Your task: For the listing below, the answer is an exact retyping of the lines from the one with "最新发布 (98, 534)" through the one with "Image resolution: width=594, height=2576.", both included, without pictures.

The input:
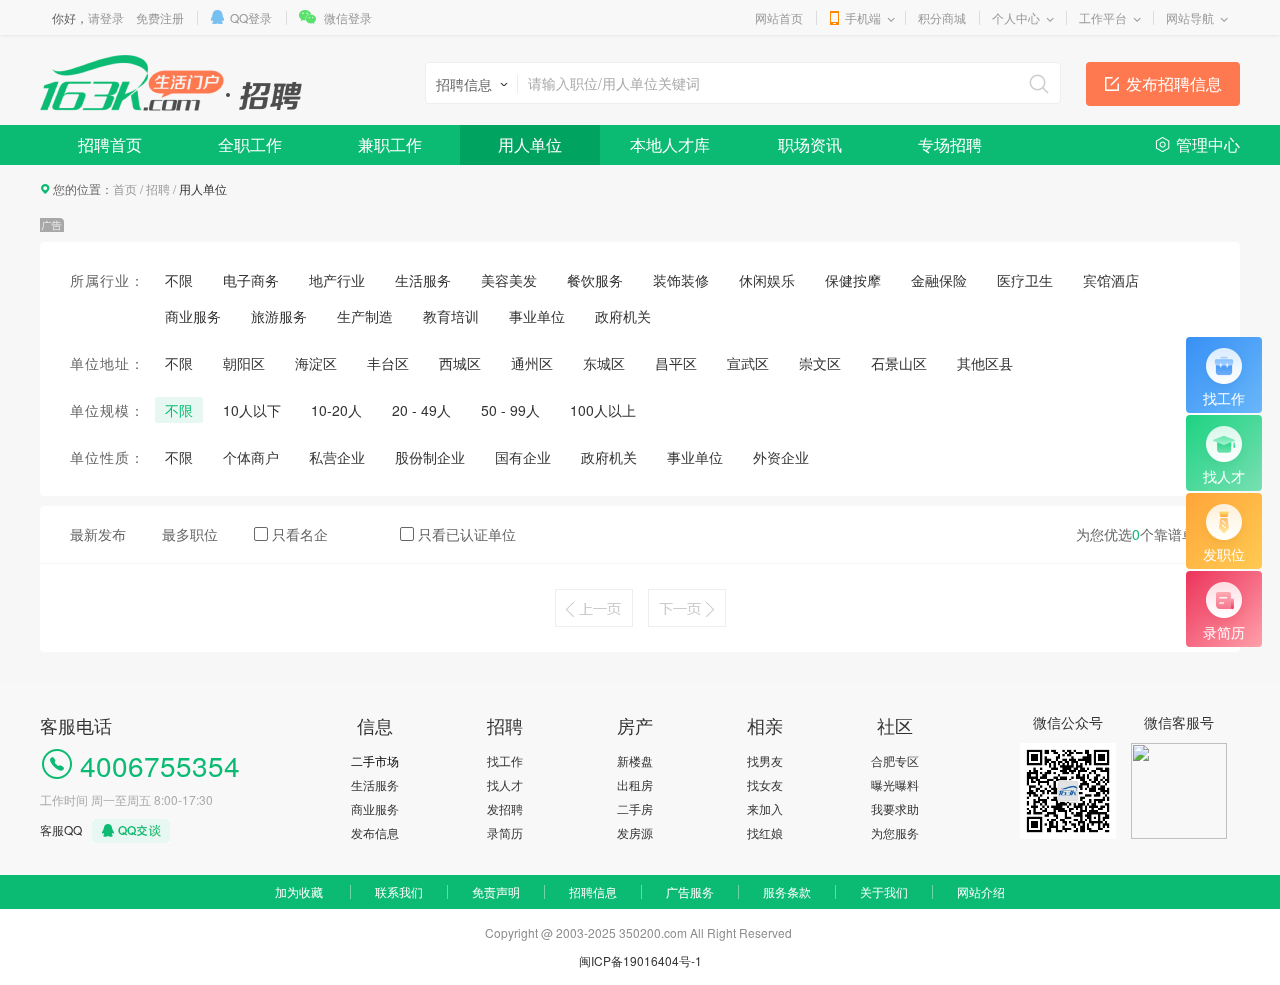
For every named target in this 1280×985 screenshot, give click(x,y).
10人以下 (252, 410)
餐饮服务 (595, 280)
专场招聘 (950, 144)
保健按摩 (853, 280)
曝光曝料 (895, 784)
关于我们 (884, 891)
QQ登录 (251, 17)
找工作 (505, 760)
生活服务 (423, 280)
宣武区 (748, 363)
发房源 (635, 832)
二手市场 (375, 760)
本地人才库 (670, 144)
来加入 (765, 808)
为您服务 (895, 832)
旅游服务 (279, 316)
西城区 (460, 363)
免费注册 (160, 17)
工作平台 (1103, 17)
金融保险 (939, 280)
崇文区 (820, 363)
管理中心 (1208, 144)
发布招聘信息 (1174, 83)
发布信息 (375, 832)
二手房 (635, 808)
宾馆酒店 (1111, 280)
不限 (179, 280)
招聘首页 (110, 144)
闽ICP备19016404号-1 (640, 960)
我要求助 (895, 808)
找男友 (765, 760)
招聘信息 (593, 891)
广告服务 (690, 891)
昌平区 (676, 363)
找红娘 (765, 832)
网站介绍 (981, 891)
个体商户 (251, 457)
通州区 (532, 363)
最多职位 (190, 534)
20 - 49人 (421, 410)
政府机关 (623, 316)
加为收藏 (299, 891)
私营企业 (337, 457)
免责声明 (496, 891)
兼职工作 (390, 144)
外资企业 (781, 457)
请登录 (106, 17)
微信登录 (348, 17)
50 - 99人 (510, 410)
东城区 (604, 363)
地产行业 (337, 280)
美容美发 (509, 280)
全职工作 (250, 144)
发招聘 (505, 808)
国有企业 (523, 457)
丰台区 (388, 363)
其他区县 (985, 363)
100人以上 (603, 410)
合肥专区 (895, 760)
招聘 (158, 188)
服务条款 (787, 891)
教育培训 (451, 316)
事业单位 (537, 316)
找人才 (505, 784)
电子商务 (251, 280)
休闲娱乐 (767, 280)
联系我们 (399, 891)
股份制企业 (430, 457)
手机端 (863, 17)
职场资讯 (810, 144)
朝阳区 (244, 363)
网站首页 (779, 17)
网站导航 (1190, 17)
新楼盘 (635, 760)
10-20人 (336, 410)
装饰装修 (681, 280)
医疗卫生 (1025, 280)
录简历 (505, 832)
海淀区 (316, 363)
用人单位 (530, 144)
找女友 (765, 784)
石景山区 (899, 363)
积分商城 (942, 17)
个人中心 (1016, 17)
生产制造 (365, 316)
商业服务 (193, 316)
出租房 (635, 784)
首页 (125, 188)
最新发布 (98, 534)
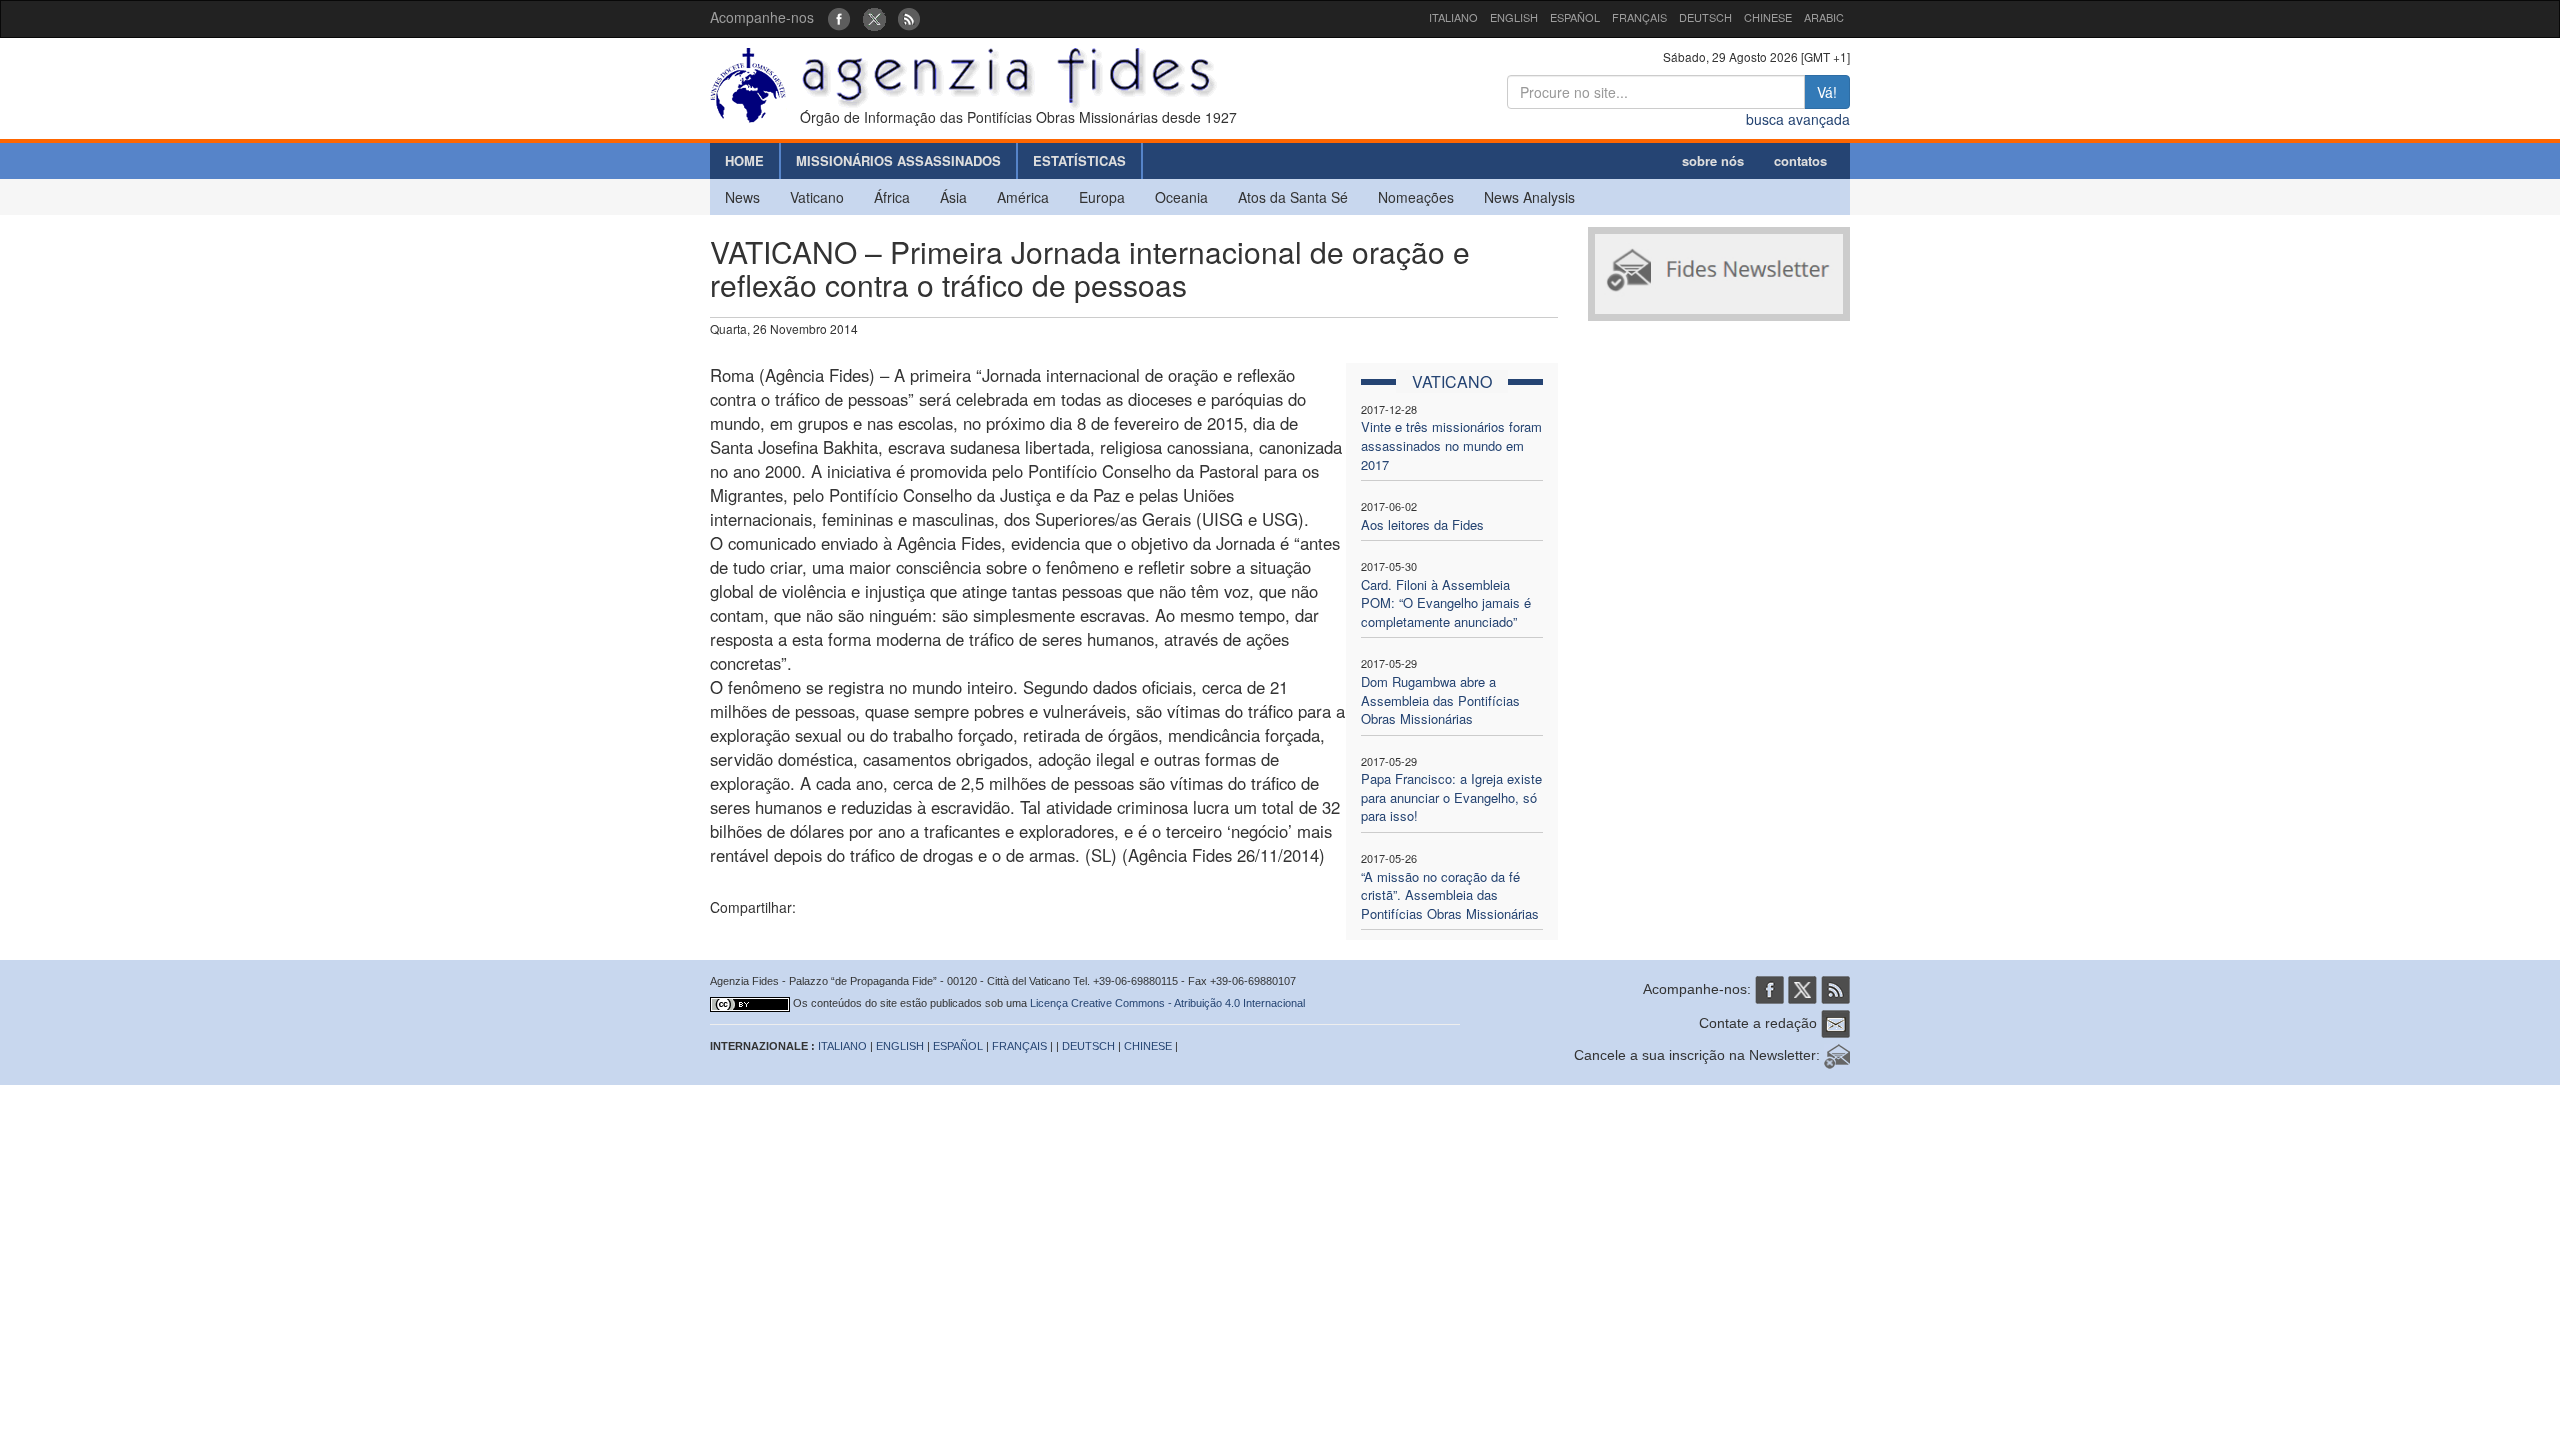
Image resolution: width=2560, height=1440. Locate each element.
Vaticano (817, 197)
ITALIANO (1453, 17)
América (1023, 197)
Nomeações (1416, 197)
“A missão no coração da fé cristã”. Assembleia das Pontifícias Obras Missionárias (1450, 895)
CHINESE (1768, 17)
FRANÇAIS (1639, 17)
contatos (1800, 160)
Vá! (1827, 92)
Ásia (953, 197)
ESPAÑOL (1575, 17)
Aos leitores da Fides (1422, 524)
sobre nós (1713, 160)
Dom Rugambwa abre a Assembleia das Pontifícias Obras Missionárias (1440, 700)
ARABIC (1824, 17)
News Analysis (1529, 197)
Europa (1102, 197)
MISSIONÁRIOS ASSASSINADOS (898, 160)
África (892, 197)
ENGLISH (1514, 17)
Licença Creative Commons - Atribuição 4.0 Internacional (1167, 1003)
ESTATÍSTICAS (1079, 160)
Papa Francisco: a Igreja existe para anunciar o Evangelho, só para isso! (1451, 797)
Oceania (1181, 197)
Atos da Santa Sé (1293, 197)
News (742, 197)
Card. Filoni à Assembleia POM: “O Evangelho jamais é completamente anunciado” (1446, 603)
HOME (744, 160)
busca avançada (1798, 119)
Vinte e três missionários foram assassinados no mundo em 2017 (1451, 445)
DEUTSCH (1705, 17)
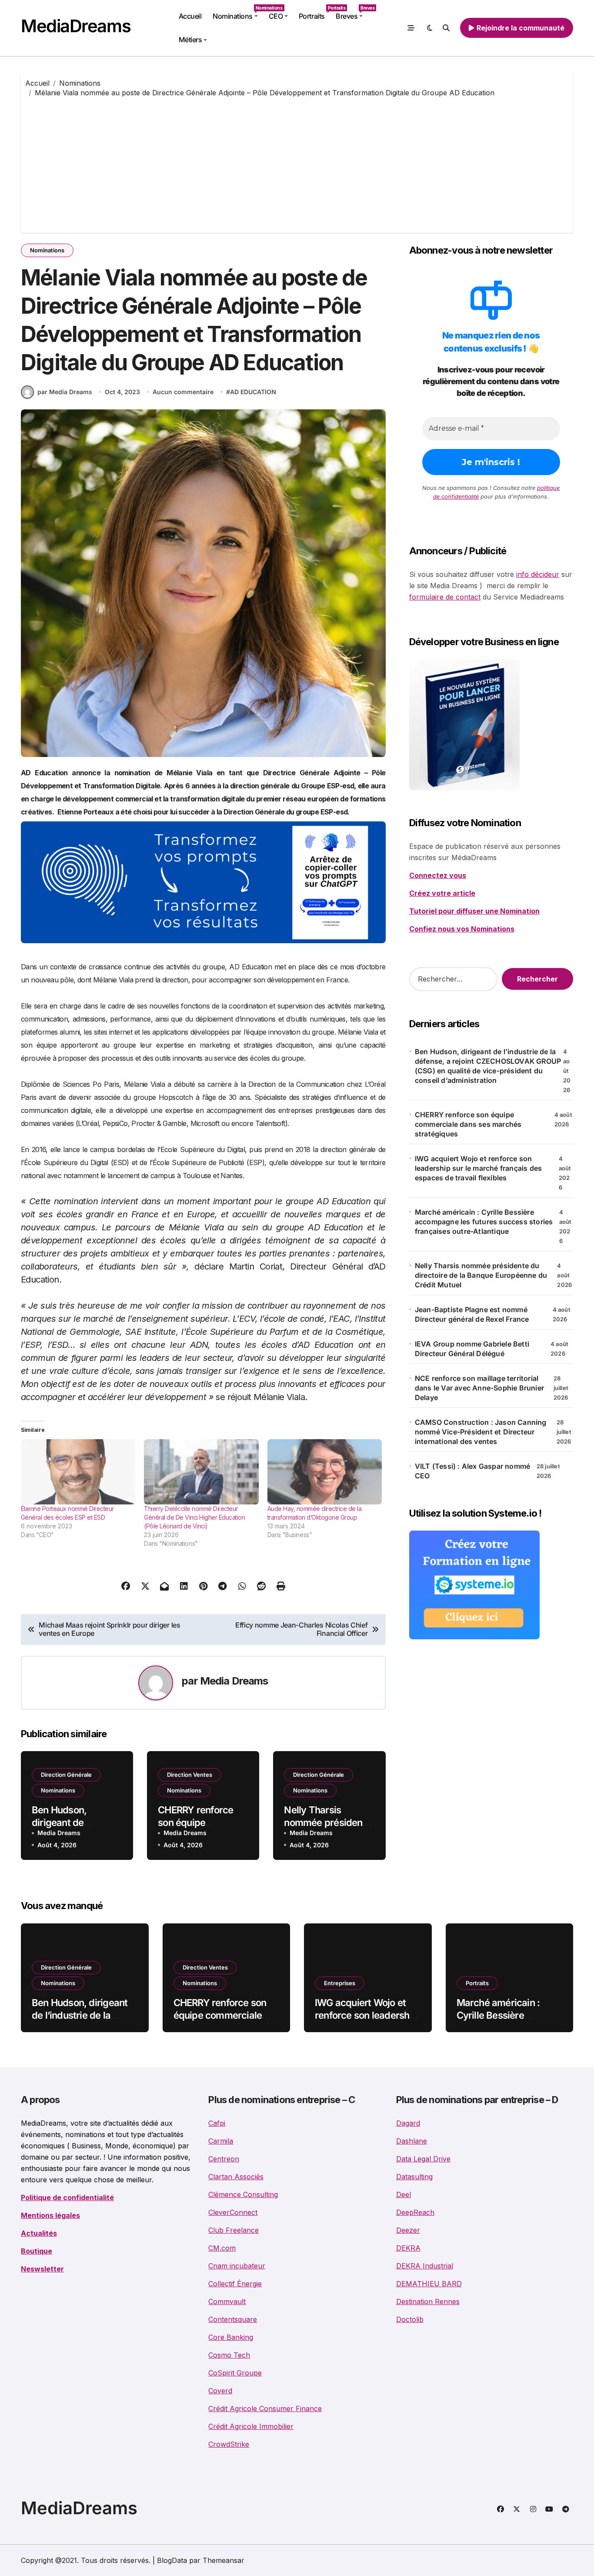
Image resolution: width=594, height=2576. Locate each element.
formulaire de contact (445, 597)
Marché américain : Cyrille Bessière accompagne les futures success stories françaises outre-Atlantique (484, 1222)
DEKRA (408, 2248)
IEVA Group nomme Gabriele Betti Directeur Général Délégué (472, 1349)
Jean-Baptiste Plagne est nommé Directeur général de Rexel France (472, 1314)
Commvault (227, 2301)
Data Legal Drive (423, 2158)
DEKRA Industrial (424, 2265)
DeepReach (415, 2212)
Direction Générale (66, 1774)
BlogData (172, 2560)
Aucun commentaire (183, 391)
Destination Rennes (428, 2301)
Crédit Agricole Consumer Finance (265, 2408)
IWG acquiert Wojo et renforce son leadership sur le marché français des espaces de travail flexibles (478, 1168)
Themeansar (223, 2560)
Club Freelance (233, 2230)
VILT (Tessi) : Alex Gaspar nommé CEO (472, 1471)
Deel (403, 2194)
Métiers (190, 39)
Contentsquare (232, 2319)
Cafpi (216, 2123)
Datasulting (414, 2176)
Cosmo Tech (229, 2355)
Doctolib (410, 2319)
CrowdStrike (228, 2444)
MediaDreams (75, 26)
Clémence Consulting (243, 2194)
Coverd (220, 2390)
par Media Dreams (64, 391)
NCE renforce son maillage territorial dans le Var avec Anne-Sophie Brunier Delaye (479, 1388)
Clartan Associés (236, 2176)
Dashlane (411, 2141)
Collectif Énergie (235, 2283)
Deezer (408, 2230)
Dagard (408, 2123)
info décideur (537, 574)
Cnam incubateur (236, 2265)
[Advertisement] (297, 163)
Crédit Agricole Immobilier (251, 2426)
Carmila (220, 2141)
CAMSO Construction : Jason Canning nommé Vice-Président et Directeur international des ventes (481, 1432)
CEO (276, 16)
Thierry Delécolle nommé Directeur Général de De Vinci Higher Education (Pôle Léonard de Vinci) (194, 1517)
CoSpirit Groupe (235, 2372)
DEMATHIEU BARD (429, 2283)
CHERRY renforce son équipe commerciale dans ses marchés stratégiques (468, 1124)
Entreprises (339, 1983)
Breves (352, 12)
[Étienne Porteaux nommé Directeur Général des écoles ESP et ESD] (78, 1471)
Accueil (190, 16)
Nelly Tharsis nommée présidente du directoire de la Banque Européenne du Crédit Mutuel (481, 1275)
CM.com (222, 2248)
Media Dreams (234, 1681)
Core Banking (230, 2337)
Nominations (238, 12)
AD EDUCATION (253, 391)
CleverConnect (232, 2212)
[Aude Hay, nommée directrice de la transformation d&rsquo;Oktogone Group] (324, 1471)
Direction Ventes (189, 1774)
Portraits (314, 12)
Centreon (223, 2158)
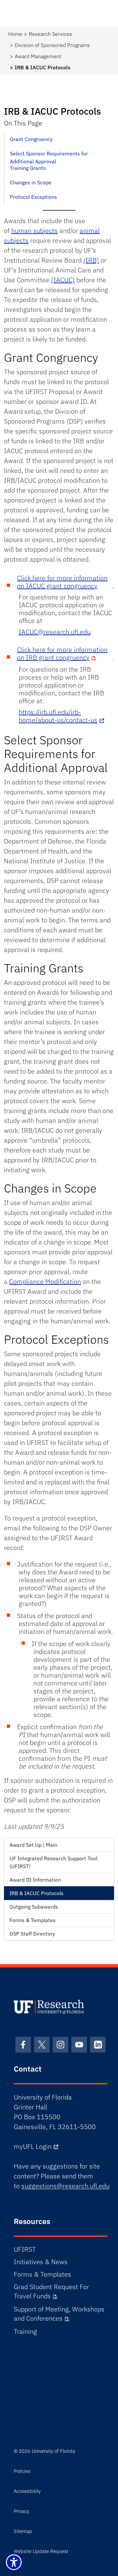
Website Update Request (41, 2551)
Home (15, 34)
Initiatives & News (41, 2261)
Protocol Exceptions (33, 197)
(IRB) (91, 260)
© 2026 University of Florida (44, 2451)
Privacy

Task answer:
最新发布 (98, 534)
Image resolution: width=2560, height=1440. Locate each element.
Vaticano (817, 197)
ITALIANO (1453, 17)
América (1023, 197)
Nomeações (1416, 197)
“A missão no coração da fé cristã”. Assembleia das Pontifícias Obras Missionárias (1450, 895)
CHINESE (1768, 17)
FRANÇAIS (1639, 17)
contatos (1800, 160)
Vá! (1827, 92)
Ásia (953, 197)
ESPAÑOL (1575, 17)
Aos leitores da Fides (1422, 524)
sobre nós (1713, 160)
Dom Rugambwa abre a Assembleia das Pontifícias Obras Missionárias (1440, 700)
ARABIC (1824, 17)
News Analysis (1529, 197)
Europa (1102, 197)
MISSIONÁRIOS ASSASSINADOS (898, 160)
África (892, 197)
ENGLISH (1514, 17)
Licença Creative Commons - Atribuição 4.0 Internacional (1167, 1003)
ESTATÍSTICAS (1079, 160)
Papa Francisco: a Igreja existe para anunciar o Evangelho, só para isso! (1451, 797)
Oceania (1181, 197)
Atos da Santa Sé (1293, 197)
News (742, 197)
Card. Filoni à Assembleia POM: “O Evangelho jamais é completamente anunciado” (1446, 603)
HOME (744, 160)
busca avançada (1798, 119)
Vinte e três missionários foram assassinados no mundo em 2017 (1451, 445)
DEUTSCH (1705, 17)
Image resolution: width=594, height=2576. Locate each element.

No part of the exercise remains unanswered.